The decedent, who worked in a non-paying capacity at an area church, went to the hospital for surgery to remove an enlarged thyroid gland. General anesthesia after an “awake” intubation was planned by the anesthesiologist. Despite what the anesthesiologist said were two very small doses of a sedative, his patient suffered a respiratory arrest. According to Pfaff, the family’s lawyer,
“This respiratory arrest should have prompted immediate action by the anesthesiologist—he should have asked the surgeon, standing by to do the thyroid surgery, to do a tracheostomy. It is clear from the majority of witnesses in the OR that the anesthesiologist did not request a tracheostomy right away but attempted unsuccessfully for many minutes, with his patient in full respiratory arrest, to intubate and ventilate his patient. During this time, massive, irreversible brain damage occurred, leading to death 8 days later.”
The anesthesiologist was deposed once early in the case and the second time late in the case. In his first deposition, he said that it took the surgeon 12 minutes to complete the emergency tracheostomy. After all the other fact witnesses were deposed, who indicated that the surgeon completed the trach in 1-2 minutes, the anesthesiologist modified his testimony to say that the surgeon obtained an airway in 4-5 minutes. The surgeon, who was sued based on the indication that he took too long to do the tracheostomy, was voluntarily dismissed from the case after discovery was completed. The family made no settlement demand on the surgeon’s lawyers believing he did nothing wrong.
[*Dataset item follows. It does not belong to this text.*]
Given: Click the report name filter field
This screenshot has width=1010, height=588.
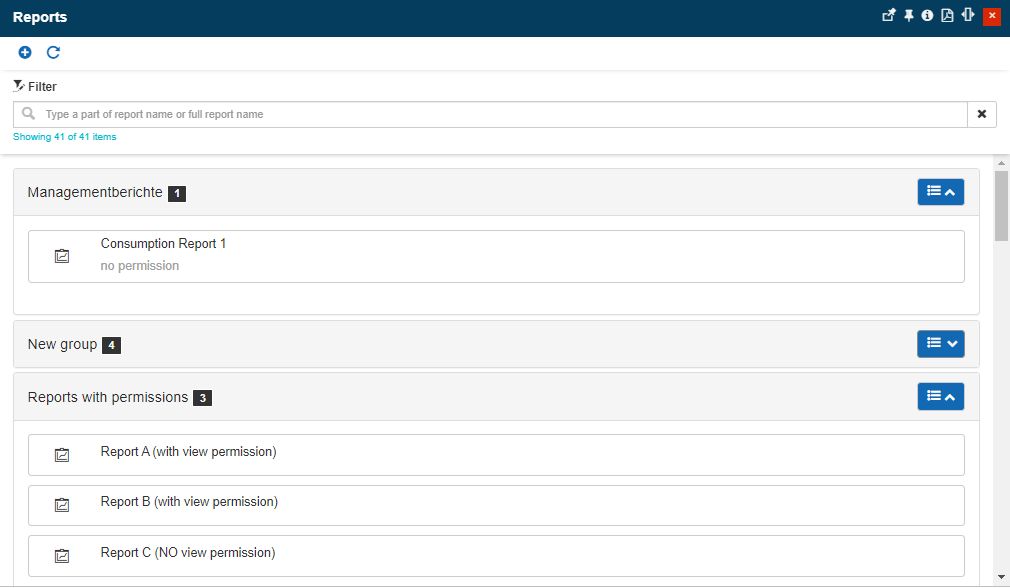Looking at the screenshot, I should (x=500, y=114).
The anesthesiologist revealed in the second deposition that he prepared almost every entry of the anesthesia record two hours after the arrest. He explained that he went to the anesthesia monitor machine and used its “track back” features to see the vital signs, pulse oximetry readings, and end tidal CO2 readings. What he charted in the anesthesia record even after “tracking back” was “inaccurate” or “not true” per the doctor’s own testimony. He also noted he could have printed the accurate data concerning the patient from the anesthesia monitor machine but did not do so. “A doctor or nurse making a late entry must chart it as a late entry—this anesthesiologist did not do so. His record described a situation that was a false representation of what occurred in the OR. Even the anesthesiology experts hired to defend the case, Dr. Jeffrey Vender, Evanston and Dr. Kenneth Tuman, Chicago, had to admit that the false charting represented deviations from the standard of care,” according to Pfaff.
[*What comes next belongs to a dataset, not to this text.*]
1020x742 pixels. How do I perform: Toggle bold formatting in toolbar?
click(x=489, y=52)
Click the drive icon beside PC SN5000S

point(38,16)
Despite the strength of the evidence of medical negligence, defense experts Vender and Tuman continued their long-standing record of testifying in support of anesthesiology defendants. Dr. Vender acknowledged to having testified at more than 150 trials as an expert, only for the defense. Dr. Tuman admits to testifying 95% for the defense in claims of anesthesiology malpractice. Both doctors denied that the defendant here provided negligent care to his patient. Plaintiff’s anesthesiology expert was Dr. Ronald Wender, Los Angeles.
The settlement proceeds, all representing loss of society damages, will be divided among decedent’s two adult children and her husband, who has since remarried.
The family was represented by Bruce R. Pfaff and Matthew D. Ports, Pfaff & Gill, Ltd., Chicago, along with William A. Vlasek, Lansing, IL. The family has requested that details of the settlement identifying them, the defendants or the case caption be omitted from any publication concerning this case in order to preserve their privacy.
Defense lawyers involved in the case were: John Smith and Howard Pikel, Pretzel & Stouffer, Chrtd., Chicago, for the anesthesiologist; Barry Bollinger and Mike Krause, Bollinger, Ruberry & Garvey, Chicago, for the hospital; and Mauri Thomas, Fedota, Childers, Chicago, for the surgeon.